Gleichzeitig drängt die WTO die neuen Mitgliedsländer dazu, ihre Subventionen für die Landwirtschaft herunterzufahren, ohne dass dies im selben Maße in der EU und in den USA passieren würde. "Wir subventionieren unsere 600 Millionen Landwirte mit etwa einer Milliarde US-Dollar im Jahr", so Devinder Sharma. "Das wird als Handelshemmnis betrachtet, während die OECD-Staaten jährlich 360 Milliarden Dollar in ihre Landwirtschaft pumpen. Die Armen sollen nicht subventioniert werden, aber die Reichen. Das nenne ich Doppelmoral."
Mit dem WTO-Beitritt stellte sich zudem für Indien das Problem der Patentrechte, die vor allem von US-Unternehmen zum Teil aggressiv verfochten werden. Anfang der 90er Jahre erregten zwei Fälle die indische Öffentlichkeit: In einem beantragte der Biotechnologie-Gigant Monsanto ein Patent auf ein Extrakt des in Indien beheimateten Niembaumes, das hier seit Jahrhunderten als Hausmittel verwendet wird. Im anderen Fall wollte sich ein Unternehmen den aus Indien stammenden Basmati-Reis patentieren lassen. Erst nach massiven Protesten wurden die Vorhaben aufgegeben.

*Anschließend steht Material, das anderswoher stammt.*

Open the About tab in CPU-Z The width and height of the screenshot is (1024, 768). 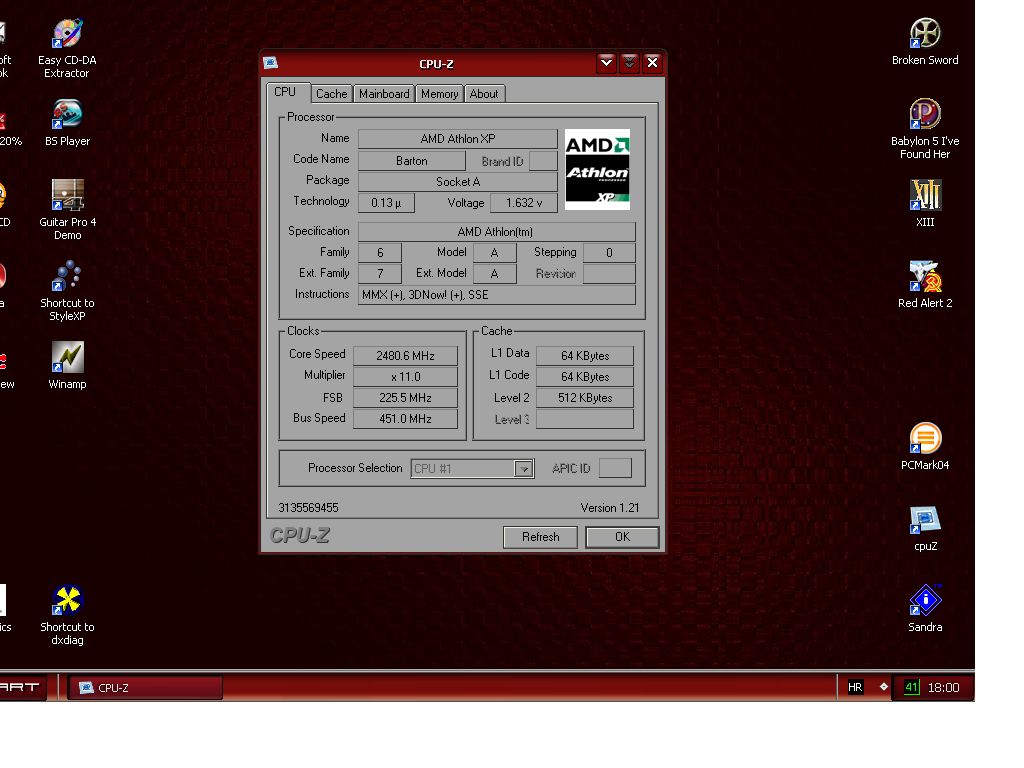[x=484, y=94]
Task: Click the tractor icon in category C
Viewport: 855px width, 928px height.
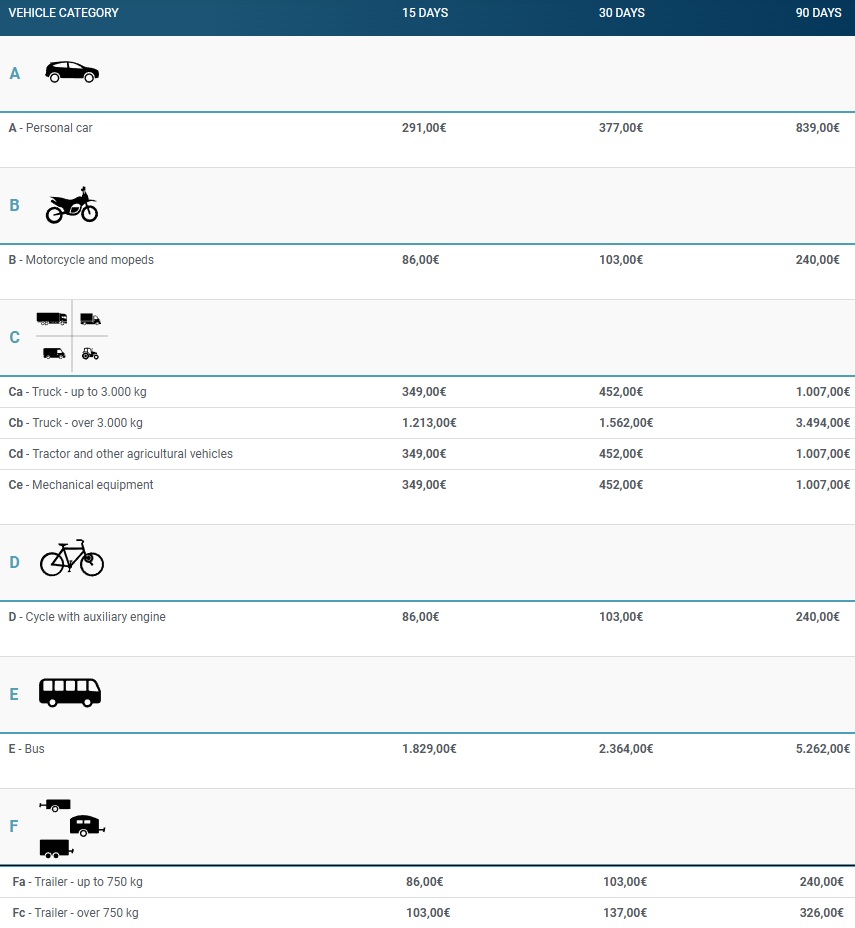Action: pyautogui.click(x=90, y=353)
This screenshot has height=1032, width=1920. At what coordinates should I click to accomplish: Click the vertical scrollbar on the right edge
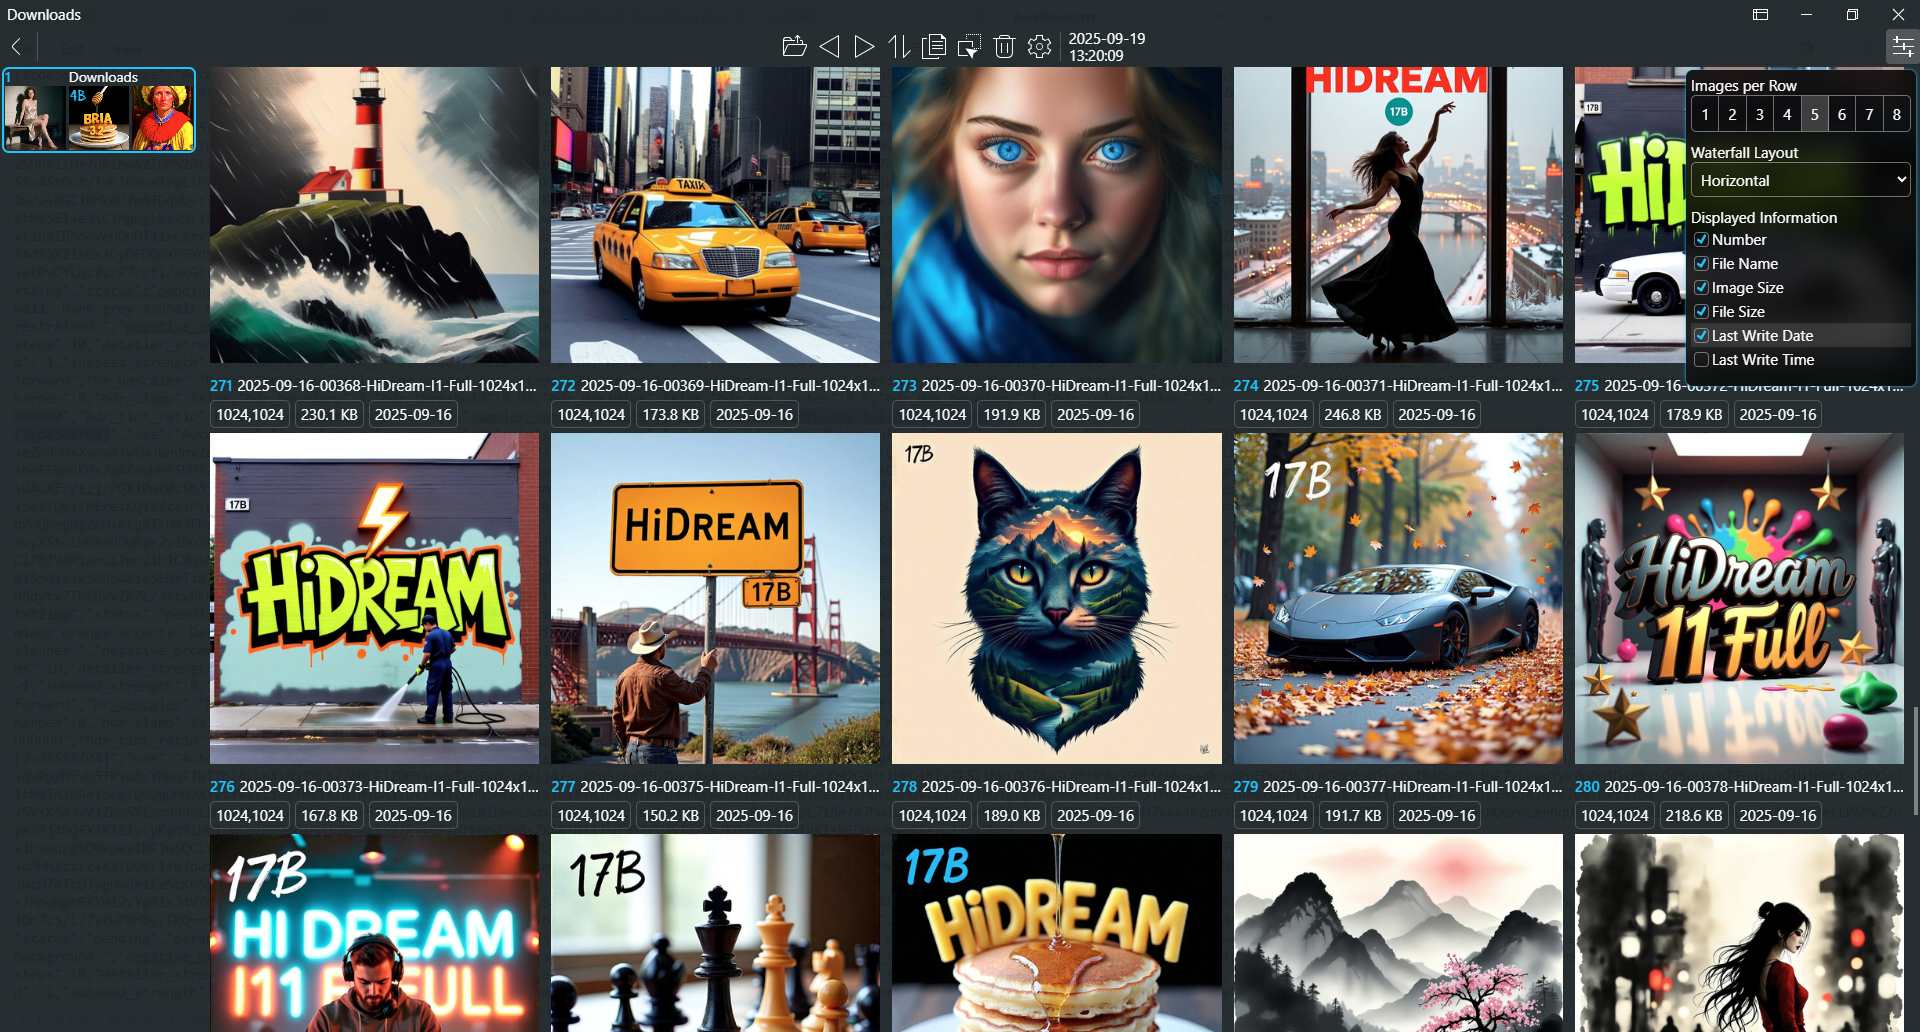(x=1915, y=750)
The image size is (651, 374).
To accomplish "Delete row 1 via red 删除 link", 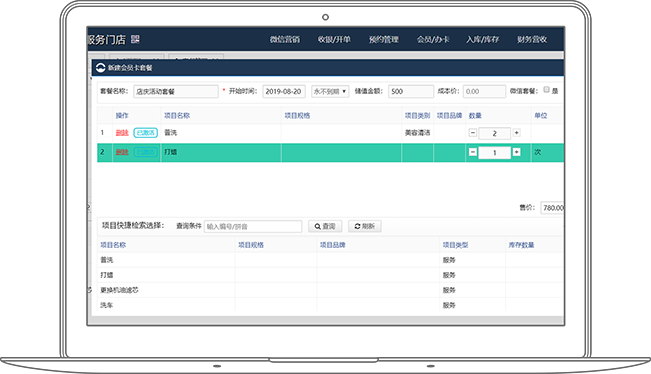I will [122, 133].
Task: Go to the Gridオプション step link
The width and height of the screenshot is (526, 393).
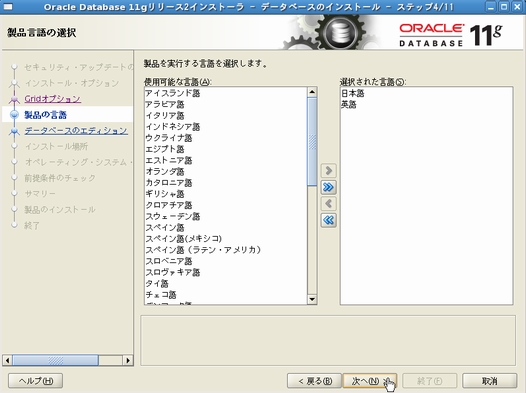Action: [53, 99]
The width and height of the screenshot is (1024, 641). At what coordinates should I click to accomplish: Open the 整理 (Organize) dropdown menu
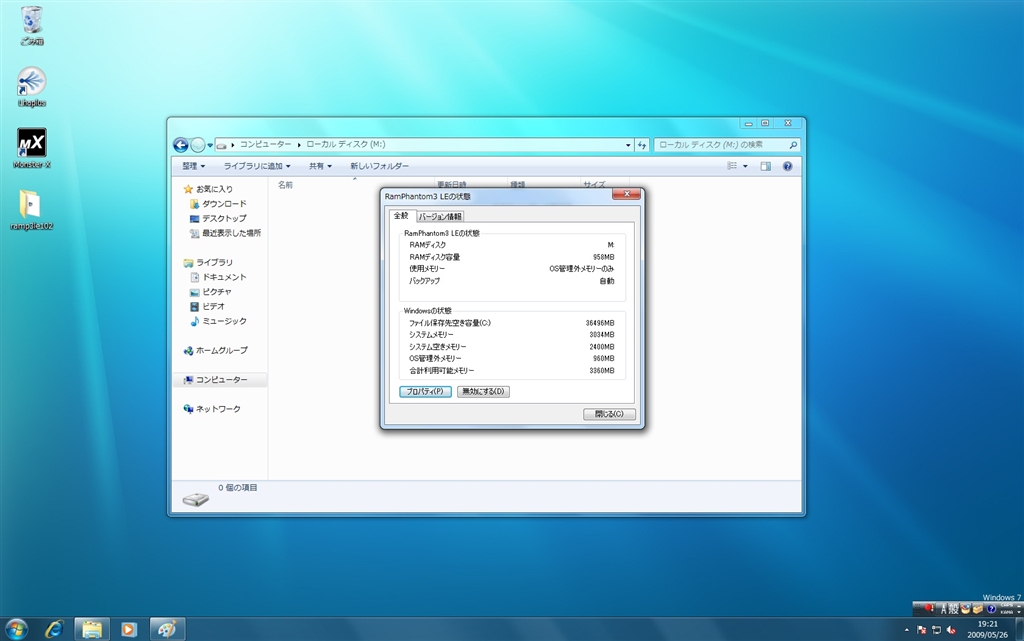click(193, 166)
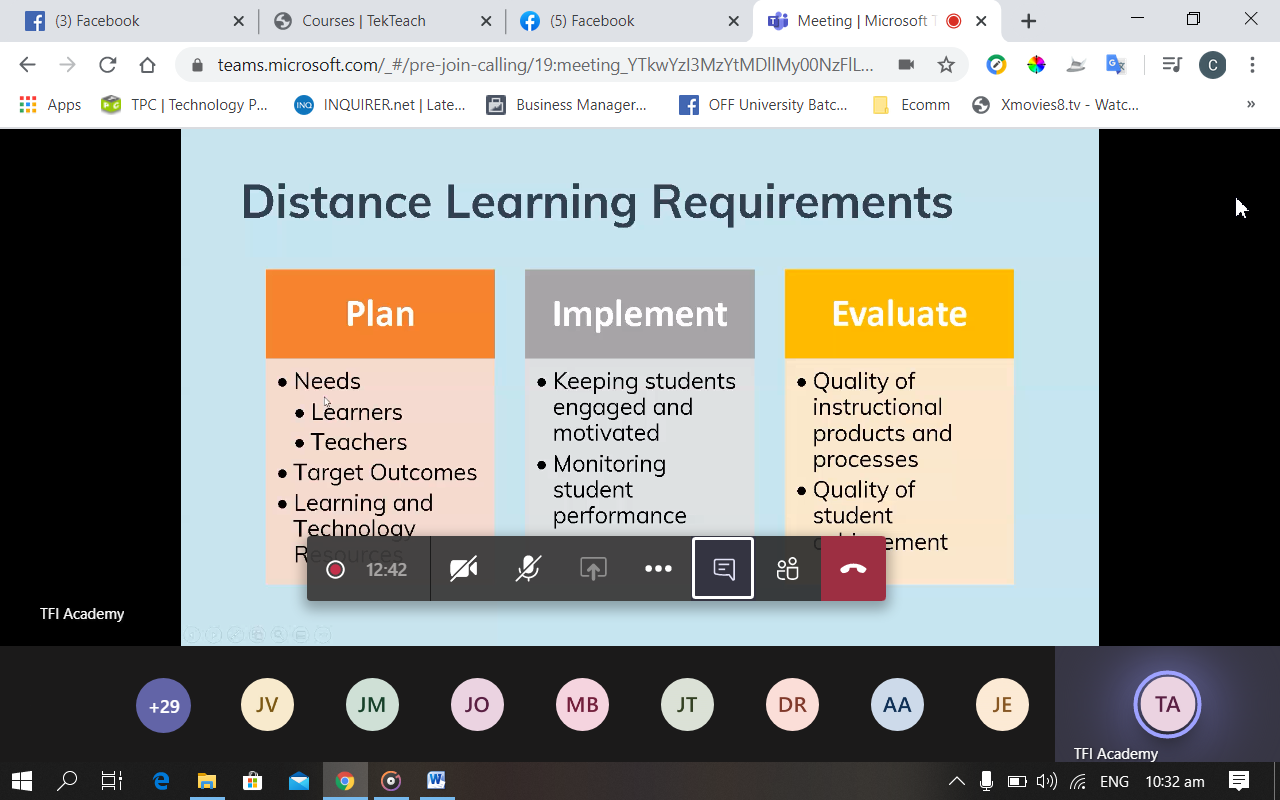Unmute your microphone
This screenshot has height=800, width=1280.
(x=527, y=568)
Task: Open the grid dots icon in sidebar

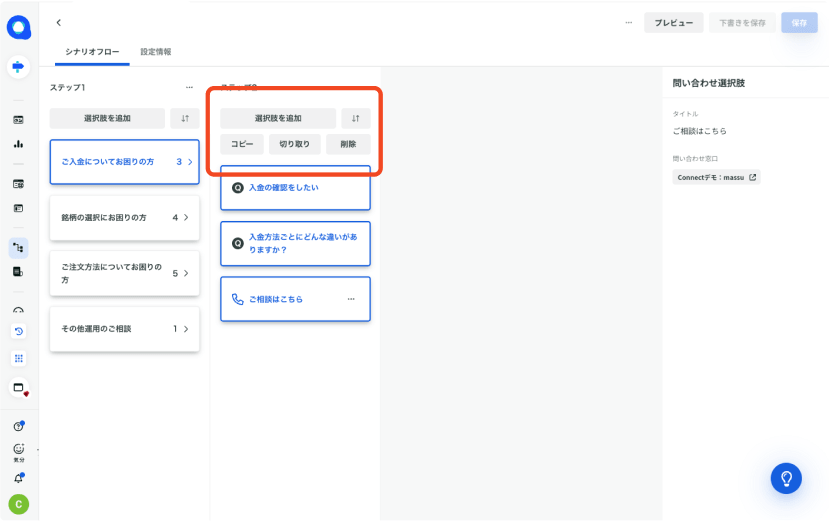Action: pyautogui.click(x=18, y=358)
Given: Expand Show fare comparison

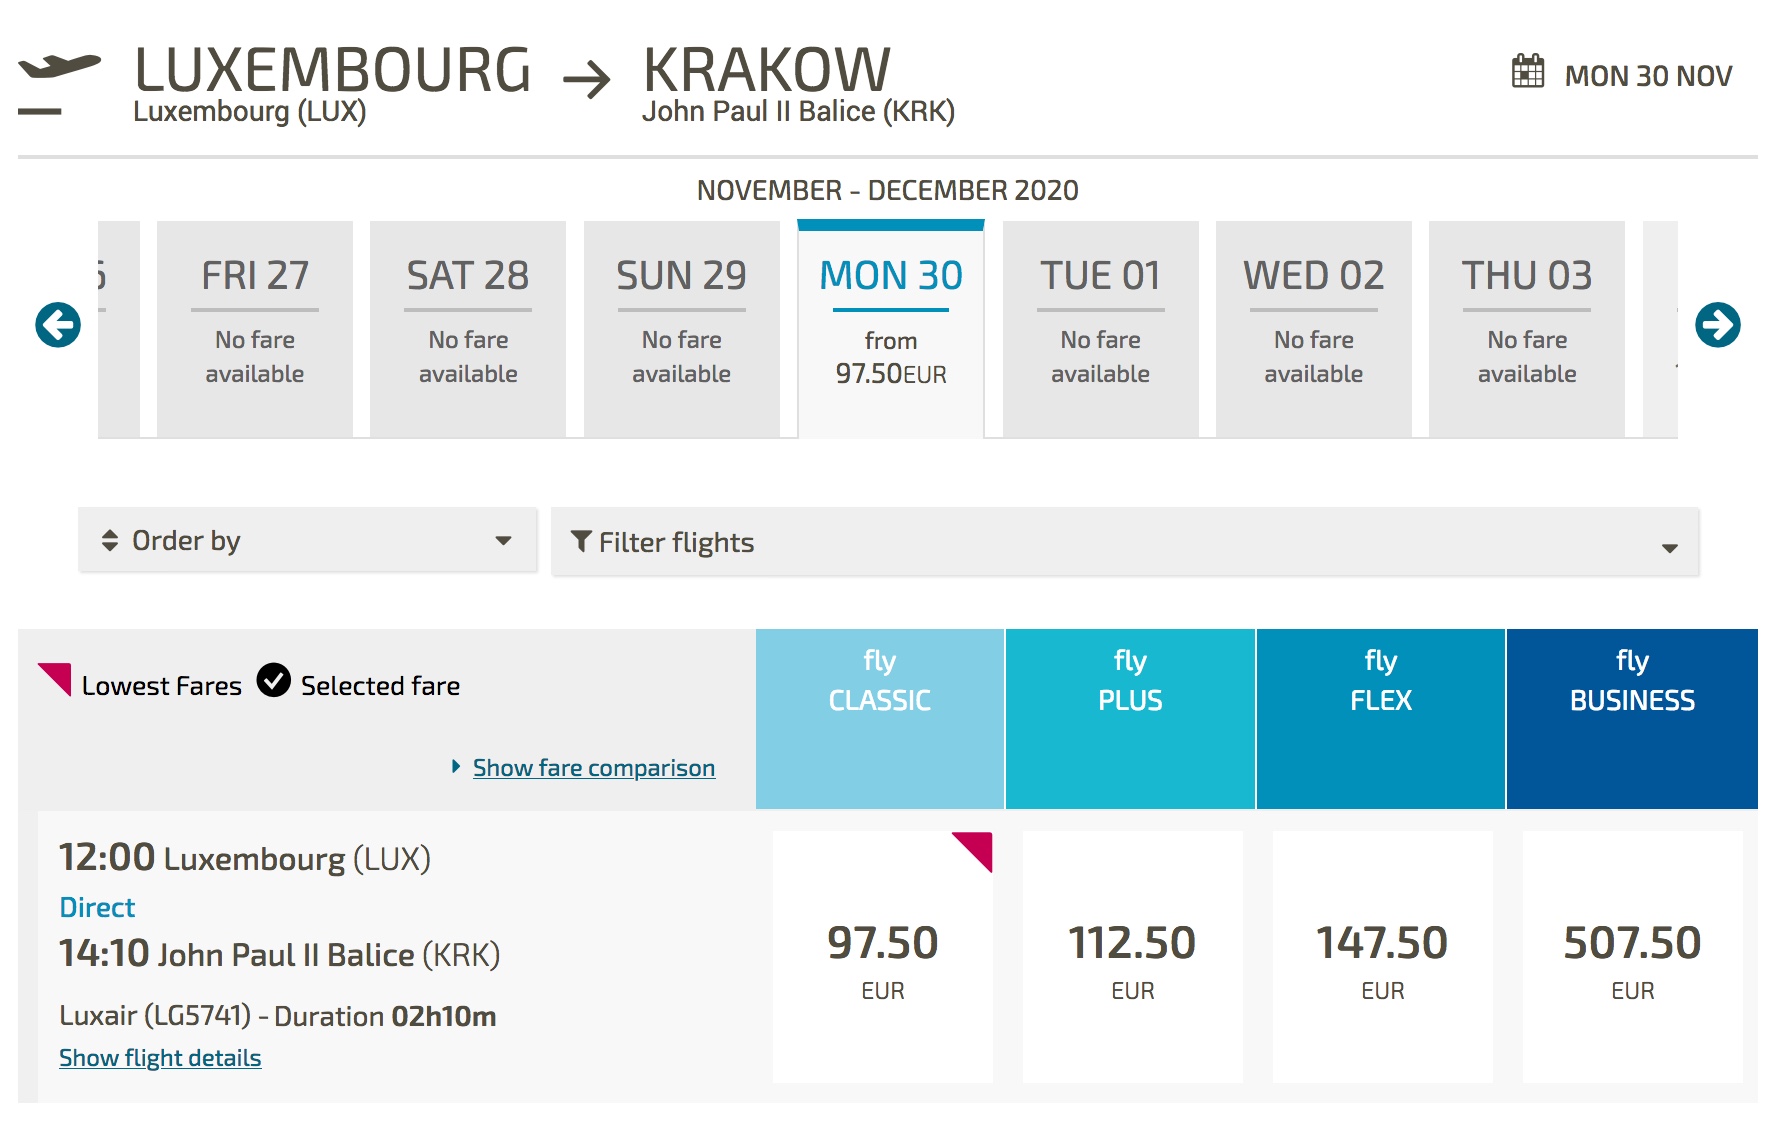Looking at the screenshot, I should 594,768.
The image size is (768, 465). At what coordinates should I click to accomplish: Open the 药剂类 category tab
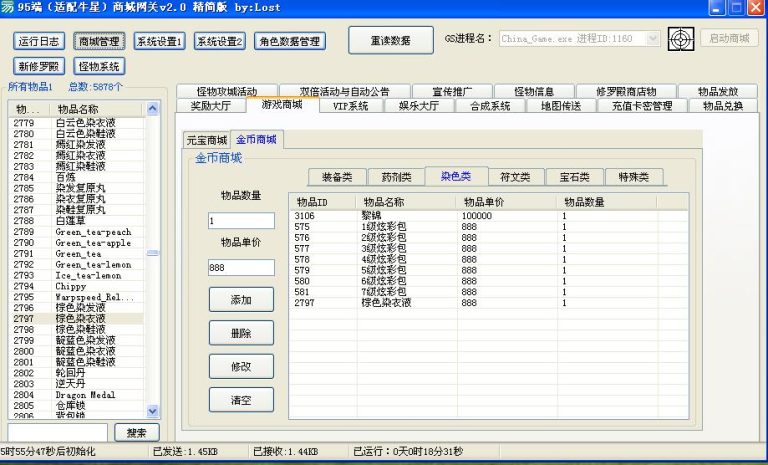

Druck der Gentechnik-Lobby wächst
Doch damit ist das Problem für die indischen Bauern nicht vom Tisch. Wegen der fallenden Erträge in der industrialisierten Landwirtschaft drängt seit einigen Jahren die mächtige Gentechnik-Lobby auf den Markt. Das Versprechen, mit gentechnisch modifizierten Arten höhere Erträge zu erzielen, hat sich jedoch für viele Bauern als Bumerang erwiesen. Zwar preisen die Konzerne den höheren Output sowie den geringeren Pestizideinsatz beim Anbau gentechnisch modifizierter Sorten. Doch die Nebenfolgen sind enorm. In einer im Mai 2006 veröffentlichten Studie weist die von Vandana Shiva gegründete Organisation Navdanya nach, dass die Selbstmordraten unter Bauern dort besonders hoch sind, wo die von Monsanto patentierte, gentechnisch modifizierte BT-Baumwolle angebaut wird. "Es besteht ein enger Zusammenhang zwischen dem Anbau von BT-Baumwolle einerseits sowie steigenden Produktionskosten, ausfallenden Erträgen und Selbstmorden unter Bauern", sagt Shiva.
Die neuen Saaten sind nicht nur teurer als die traditionellen. Die Industrie zwingt die Bauern auch dazu, jedes Jahr neues Saatgut zu kaufen, da diese Arten steril sind und die Bauern nicht wie früher einen Teil ihrer Erträge für die neue Aussaat zurücklegen können. Um sich das leisten zu können, müssen sie oft Kredite aufnehmen, die sie dann häufig nicht mehr zurückzahlen können.
"Die Saatgut- und Patentgesetze versuchen aus dem Zurücklegen und Teilen von Saaten ein Verbrechen zu konstruieren, indem sie Saaten als Besitz von Monsanto deklarieren. Damit werden wir gezwungen, Gebühren auf unser kulturelles Erbe zu bezahlen", so Navdanya. Die Organisation fordert deshalb ein Moratorium auf den Anbau von Baumwolle, bis eine unabhängige Studie über die sozioökonomischen Folgen des Anbaus von BT-Baumwolle und seine Auswirkungen auf Umwelt und Gesundheit erstellt ist.
Vandana Shiva und der Geschäftsführer der größten indischen Bauernorganisation Bharat Krishak Samaj, Krishan Bir Chowdhary, haben deshalb im Frühjahr 2006 eine so genannte Yatra, eine spirituelle Reise, durch den so genannten "Selbstmordgürtel" des Landes gestartet. Die Reise, die bis 2007 dauern und durch die Unionsstaaten Maharasthra, Andhra Pradesh und Karnataka führt, soll das Bewusstsein der Bauern wecken und ruft zum Boykott der BT-Baumwolle auf.
Der Text erschien im August 2006 in Ausgabe 32/33 der Zeitschrift "Das Parlament".